I think what they got right was the turmoil that we go through before we transition how it is a wild roller coaster ride from one extreme to another. They also got it right how trans people and gays were treated as being insane back then. Even though they made Gerda the martyr it gave a pretty good portrayal of a wife whose husband transitioned. My favorite quote was “I think Lily's thoughts, I dream her dreams. She was always there.” My dreams have always been “Diana” as long as I can remember. A little humor was provided by Hans when he said to Lili “I've only liked a handful of people in my life, and you've been two of them.”

I have always said that trans people should have a chance to audition for trans parts in the movies and The Danish Girl didn’t give trans people a chance to audition, however, they did have two trans actors who played cis gender parts in the movie, I wrote about it here.

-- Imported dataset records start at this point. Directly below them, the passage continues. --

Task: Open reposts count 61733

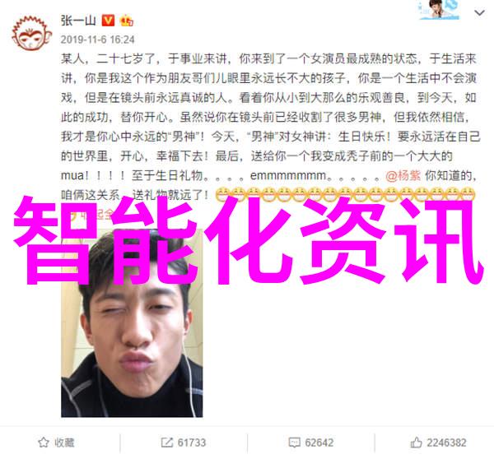Action: point(192,443)

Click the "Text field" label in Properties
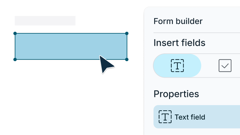tap(190, 117)
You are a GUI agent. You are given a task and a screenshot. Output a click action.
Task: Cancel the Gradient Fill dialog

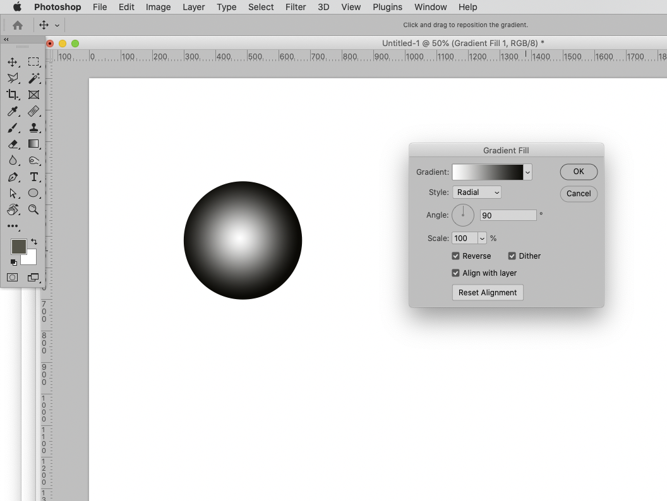(x=578, y=194)
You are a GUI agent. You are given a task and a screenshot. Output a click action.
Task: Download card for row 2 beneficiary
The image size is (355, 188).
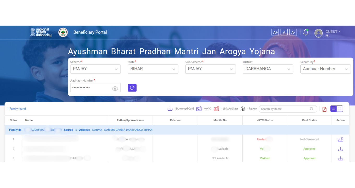click(340, 149)
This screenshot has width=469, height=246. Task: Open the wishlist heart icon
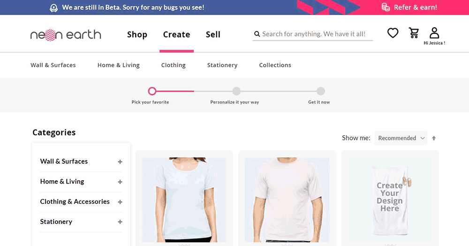click(x=393, y=33)
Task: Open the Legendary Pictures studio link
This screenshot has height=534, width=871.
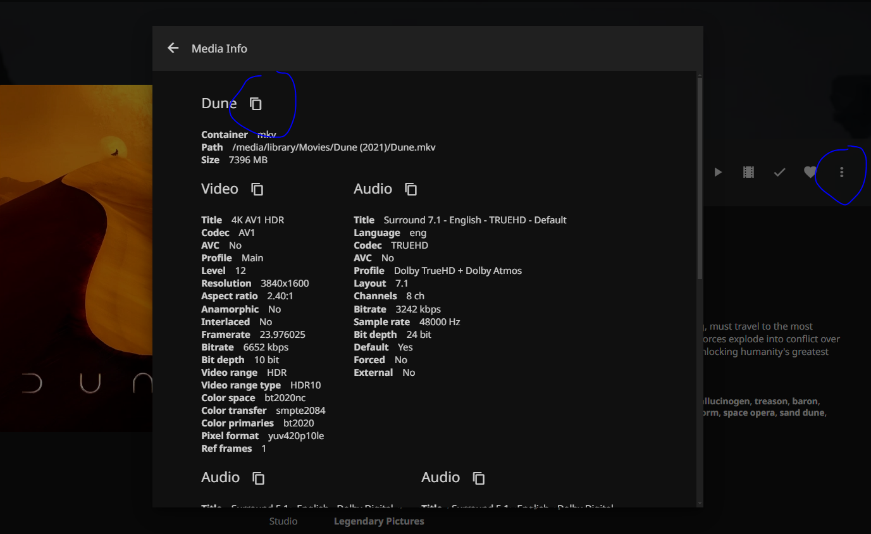Action: pos(379,521)
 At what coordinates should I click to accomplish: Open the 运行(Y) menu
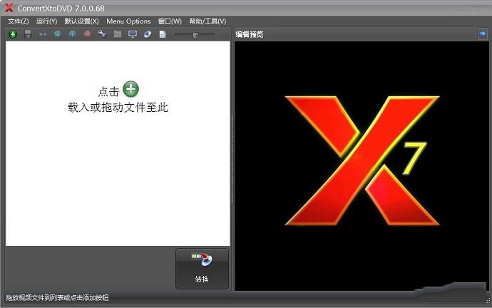click(46, 21)
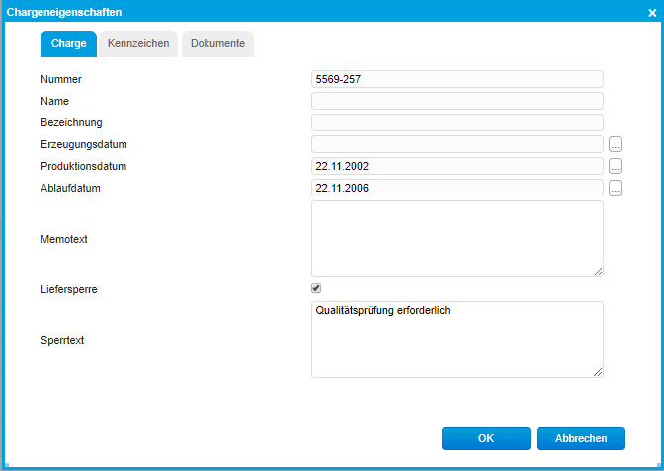Viewport: 664px width, 471px height.
Task: Open date picker for Ablaufdatum
Action: click(615, 188)
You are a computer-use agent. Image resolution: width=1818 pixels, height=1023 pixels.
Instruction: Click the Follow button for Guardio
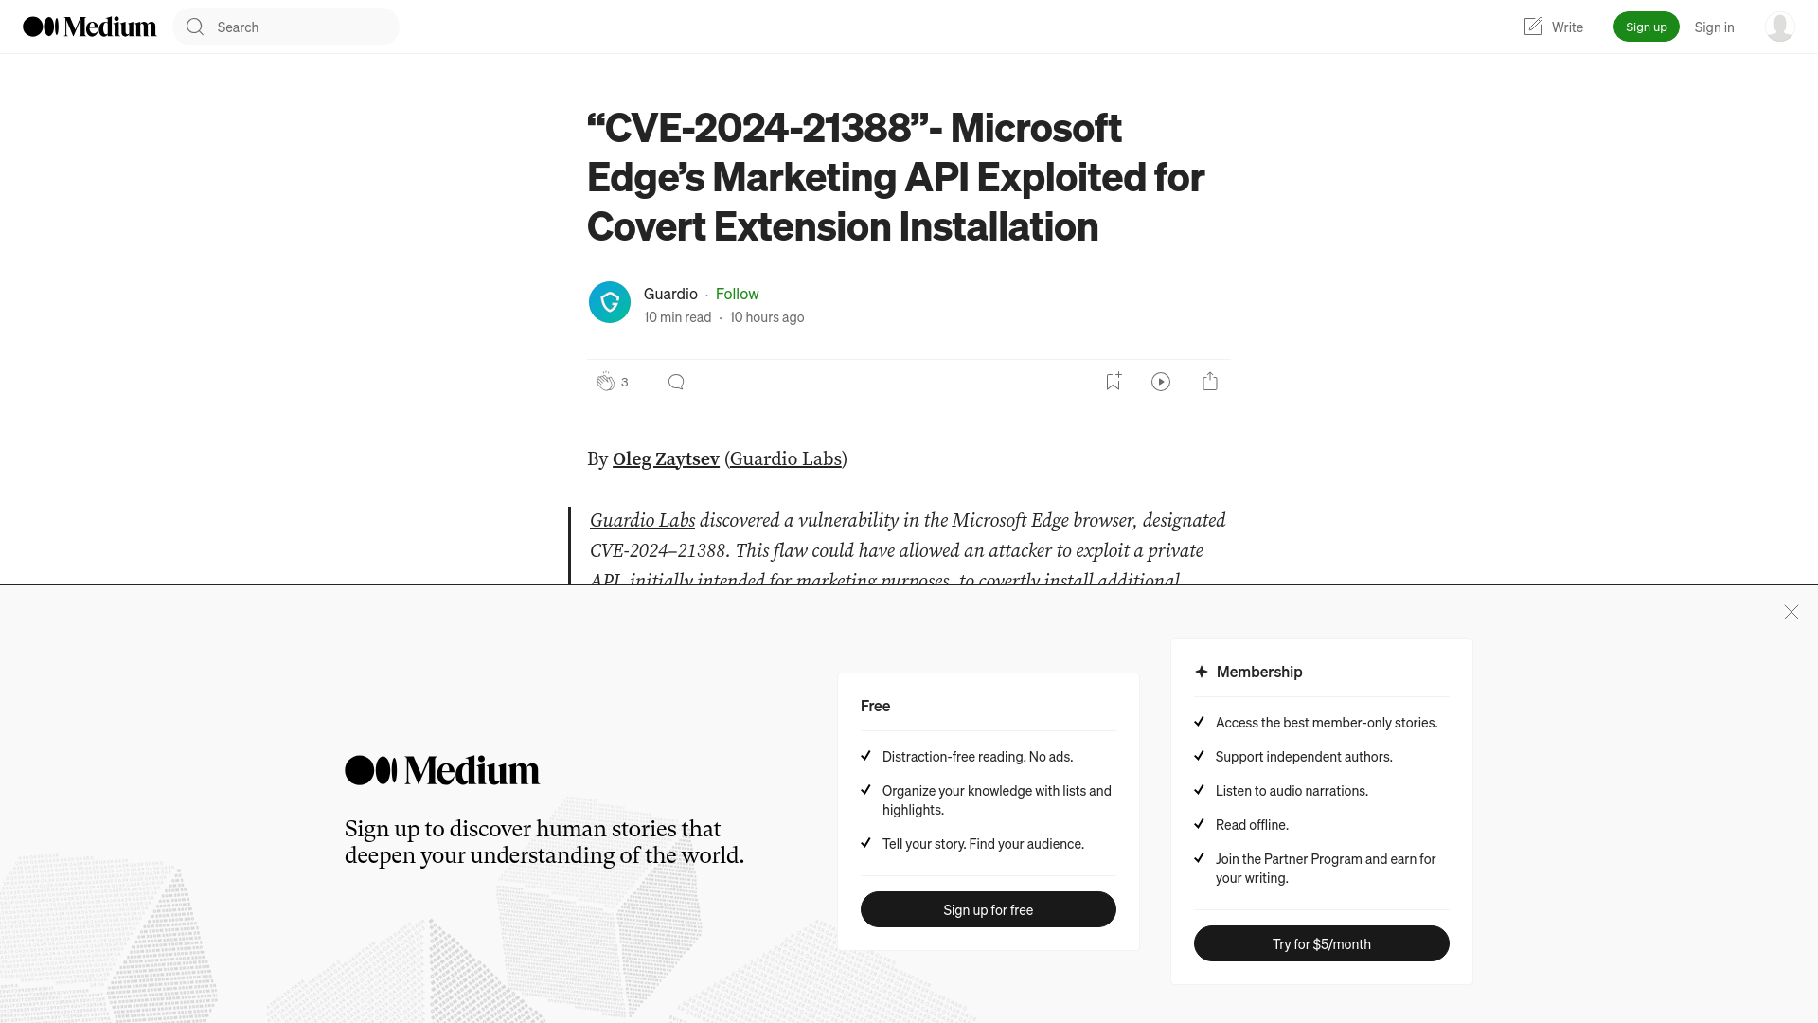[x=737, y=293]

The movie talked about the “doctor from Germany” who in real life was Dr. Magnus Hirschfeld and the real operation that she died from was a womb and ovaries transplant. A good article about the Lili Elbe was in the UK paper The Telegraph
Wegener lived at the dawn of understanding of human sex and gender. In 1918, Magnus Hirschfeld, a German physician who also founded the world’s first gay rights organisation, opened the Institute for Sexual Research in Berlin. Having spent the previous 30 years documenting the experiences of homosexual men and women around the world, Hirschfeld’s intention was to turn sexology into a rigorous academic discipline. It was Hirschfeld who came up with the term “transsexualismus” for those who wanted to become, rather than simply appear to be, a different sex. (This is distinct from being transgendered, which does not necessarily imply a desire for physical transformation.)
[…]
The procedures by which the then-47-year-old Wegener became Elbe are not precisely known, partly because the library and archive of the Institute for Sexual Research were destroyed by the Nazis in May 1933. In the biography Man into Woman, which incorporates many of Wegener/Elbe’s diary entries and letters, as well as conversations with the book’s “editor”, Niels Hoyer, details are elusive.
Just as a point of history; the Institute for Sexual Science that Dr. Hirschfeld founded was burned down by the Nazis Brown Shirts in 1933 and the classic picture of the Nazis burning books was actually from the Institute for Sexual Science.

After the movies we headed over to the Cheesecake Factory for dinner. I have been there many times and I always had a good time but the only problem is with all the types of cheesecakes I can’t have any because there are way too many carbs in them.